Dr. Cecily Raynor is Chair of the Department of Languages, Literatures, and Cultures and Associate Professor of Hispanic Studies and Digital Humanities at McGill University. Her research explores how global forces shape local cultural and linguistic realities, with a particular interest in how individuals construct identity across both digital and physical environments. She works extensively with cultural materials that emerge from the margins, focusing on underrepresented narratives within Latin American literature and digital culture.
Professor Raynor’s monograph on spatial practices in contemporary Latin America was published by Bucknell University Press in 2021, and her co-edited volume on digital culture in Latin America appeared with the University of Toronto Press in 2023.

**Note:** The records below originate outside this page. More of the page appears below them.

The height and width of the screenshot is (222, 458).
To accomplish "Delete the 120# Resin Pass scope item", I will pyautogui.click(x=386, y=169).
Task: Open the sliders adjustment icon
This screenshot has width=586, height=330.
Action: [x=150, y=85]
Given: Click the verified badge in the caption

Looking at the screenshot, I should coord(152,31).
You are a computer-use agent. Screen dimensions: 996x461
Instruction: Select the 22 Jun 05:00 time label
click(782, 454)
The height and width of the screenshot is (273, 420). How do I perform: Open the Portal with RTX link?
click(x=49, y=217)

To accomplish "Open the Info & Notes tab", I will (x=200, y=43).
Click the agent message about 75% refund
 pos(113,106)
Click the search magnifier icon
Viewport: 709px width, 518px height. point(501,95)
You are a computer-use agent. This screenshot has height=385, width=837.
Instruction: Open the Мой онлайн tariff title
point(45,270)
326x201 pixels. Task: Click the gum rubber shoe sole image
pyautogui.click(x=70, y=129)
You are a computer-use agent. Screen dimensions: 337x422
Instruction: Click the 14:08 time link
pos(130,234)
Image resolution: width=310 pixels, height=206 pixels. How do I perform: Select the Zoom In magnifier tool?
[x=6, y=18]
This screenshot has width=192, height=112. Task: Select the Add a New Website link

Professor Raynor is currently engaged in a research program that examines how contemporary Latin American cultural production responds to health and environmental crises. One strand of this work, Pandemic Imaginaries, investigates how writers, filmmakers, poets, and digital creators represent public health emergencies—tracing how these narratives link present-day contagion to historical legacies of disease and ecological disruption. A second strand focuses on waste cultures in Panama and Mexico, exploring how narratives of garbage, recycling, and environmental degradation reflect broader questions of labor, socio-economic precarity, and ecological justice. Together, these projects bring cultural analysis into conversation with environmental and medical humanities, emphasizing how crisis is mediated, materialized, and imagined across diverse media forms.